Extrait de la revue Reflets de décembre 2024 (p. 3)

PAUL-RENÉ ROY

MOT DU PRÉSIDENT

RÉFLEXIONS PERSONNELLES SUR CE QUI NOUS DÉFINIT 

« L’important, ce n’est pas d’être le meilleur ou la meilleure, l’important, c’est d’être unique ! »

  • Robert Lepage

Unique, Robert Lepage l’est, et pas à peu près. Grâce à son écriture novatrice et à ses mises en scène audacieuses, il est devenu une référence dans le monde des arts de la scène et bien au-delà. Sa renommée n’est plus à faire, ni ici ni à l’étranger. Il y a maintenant une manière Lepage reconnue de faire et de produire les choses.

Rassurez-vous ! Je ne veux pas que vous pensiez que nous devons tous devenir des petits Robert Lepage. Si j’en parle, c’est pour présenter les dessous de ce que je pourrais appeler la quête identitaire personnelle. 

À l’âge de cinq ans, le jeune Robert Lepage apprend qu’il est atteint d’alopécie, communément appelée la maladie des chats, qui se manifeste par la chute des cheveux et des poils et qui est irréversible. De son propre aveu, il est alors un enfant timide et solitaire sur qui s’ajoute un poids supplémentaire puisqu’il fait l’objet des moqueries des autres enfants.

Il lui a fallu s’introspecter pour trouver en lui quelque chose à quoi se raccrocher pour trouver son individualité, son unicité. Comme en chacun d’entre nous, il y avait en lui une lueur éphémère et intermittente qui ne demandait pas mieux que de devenir permanente et continue. Il a fini par la trouver, grâce au Conservatoire d’art dramatique — on connaît la suite.

Ce type de cheminement survient en chacun d’entre nous et prend plus ou moins de temps.
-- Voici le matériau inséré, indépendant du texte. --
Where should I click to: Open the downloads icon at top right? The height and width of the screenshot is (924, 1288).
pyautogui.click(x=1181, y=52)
C’est cette quête de notre caractère unique qui, à mon avis, façonne notre personnalité et fait que dans le regard de notre entourage, proche ou lointain, on devient quelqu’un avec qui d’autres ont envie de faire un bon bout de chemin. Et à partir du moment où on s’y retrouve, on est aussi capable de reconnaître le caractère unique de chaque membre de son entourage.

L’actualité littéraire des derniers mois m’a mené à parcourir certains ouvrages bien écrits et parlants, qui m’ont touché individuellement mais aussi par leur caractéristique commune : le vécu de leurs auteurs rend très bien compte de leur unicité. J’en ai retenu trois pour la présente chronique et vous les présente ci-dessous.
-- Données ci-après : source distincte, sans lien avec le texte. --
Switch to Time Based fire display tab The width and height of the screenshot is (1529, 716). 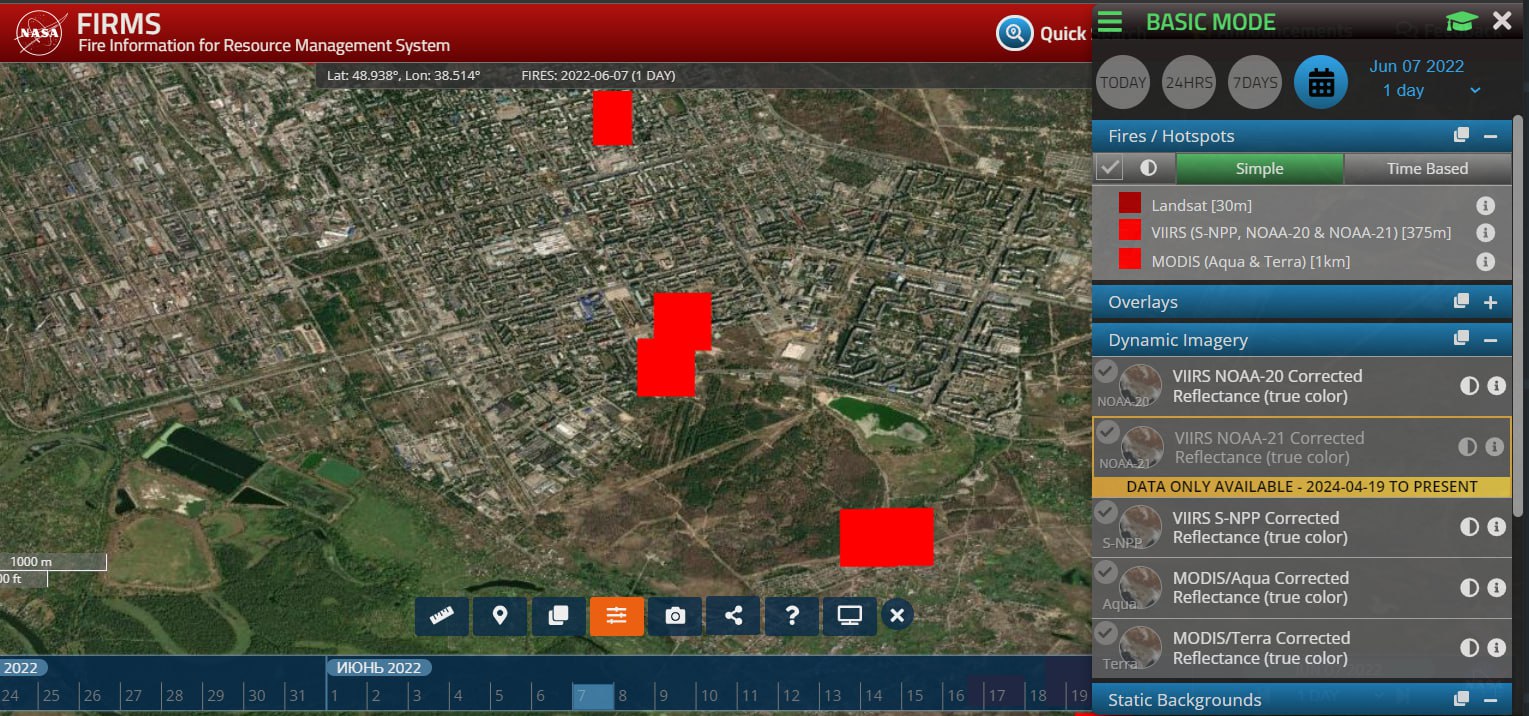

Depuis la pandémie, nous sommes plus que jamais conscients de la réalité vécue dans les CHSLD, qui est loin d’être rose : le manque de personnel s’y traduit par une réduction du temps consacré aux soins de chaque résident et, par conséquent, de leur qualité. Pourtant, il se déroule dans les CHSLD de belles expériences dont on entend moins parler. À preuve, le livre touchant de Pierrot Lambert intitulé Au seuil du silence : chroniques d’un séjour en CHSLD. L’auteur a accompagné son épouse pendant les presque trois ans qui ont précédé son décès, et raconte dans son livre des anecdotes, drôles ou moins drôles, dans lesquelles on sent toujours l’espérance, la solidarité et le dévouement du personnel. Il a trouvé son unicité dans tout cela, puisqu’il est maintenant animateur spirituel dans ledit CHSLD.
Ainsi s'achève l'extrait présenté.